Alas! poor human nature! how dost thou err, even in spite of conviction! What art thou, O man, that thou pridest thyself on thy superior powers? why dost thou say to thyself, "Behold, I am wise, and gifted with understanding;" when thy judgment can be swayed or overruled by the dread of singularity; and the noblest gift of Heaven wrought upon like yielding wax, liable alike to bear the stamp of folly and the impression of wisdom?
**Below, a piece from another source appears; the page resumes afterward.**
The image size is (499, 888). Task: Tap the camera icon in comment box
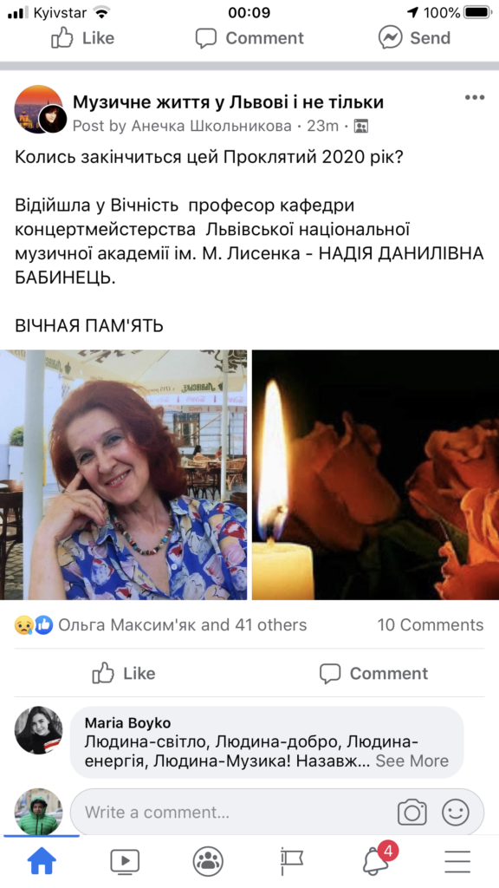point(412,813)
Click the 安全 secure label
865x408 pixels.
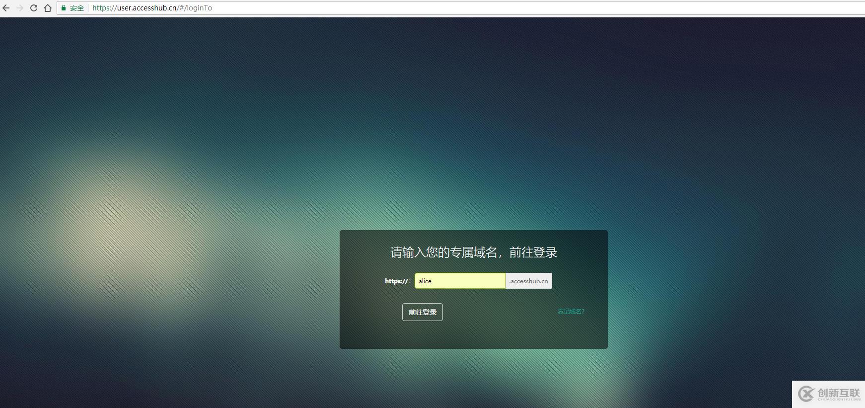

Yet such is man; such he has always been, and such he will probably remain. Example is the sceptre by which he may be swayed; by this he may be led to the commission of deeds, which would otherwise never, perhaps, entered his imagination. This will rouse his slumbering courage, and tempt him to brave the dangers of the battle, the fatigues of a camp, and all the accumulated miseries of war; this will induce him to fly like a coward from the conflict, when the liberty of his country, its laws, and religion, are in danger of being overturned; when his property, his family, his all, depend upon his valour, it will

VOL. III. NO. XVI.

make him leave the foe to trample on those fields, moistened with the blood of his ancestors, and gained by their valour. It will open his purse at the call of humanity, or restrain the noblest movements of a generous mind and a susceptible heart. It will induce him to sacrifice even his interest at its altar, and draw forth that fund, which should cheer him in the day of adversity, to be applied to those purposes which folly and fashion may direct, even in despite of the claims of justice, the dictates of judgment, or the suggestions of prudence.

Can it be supposed that, in a numerous army, there should be none who, in the hour of danger, would rather fly than face the foe? Can they all be actuated by a love of their country, or a sense of the perils which hang impending over it? No: it is example, it is the dread of shame, of disgrace, and infamy, which actuates many; how gladly would they retire, were it not for these powerful motives, and intrust the welfare of their country to fortune, accident, or Providence.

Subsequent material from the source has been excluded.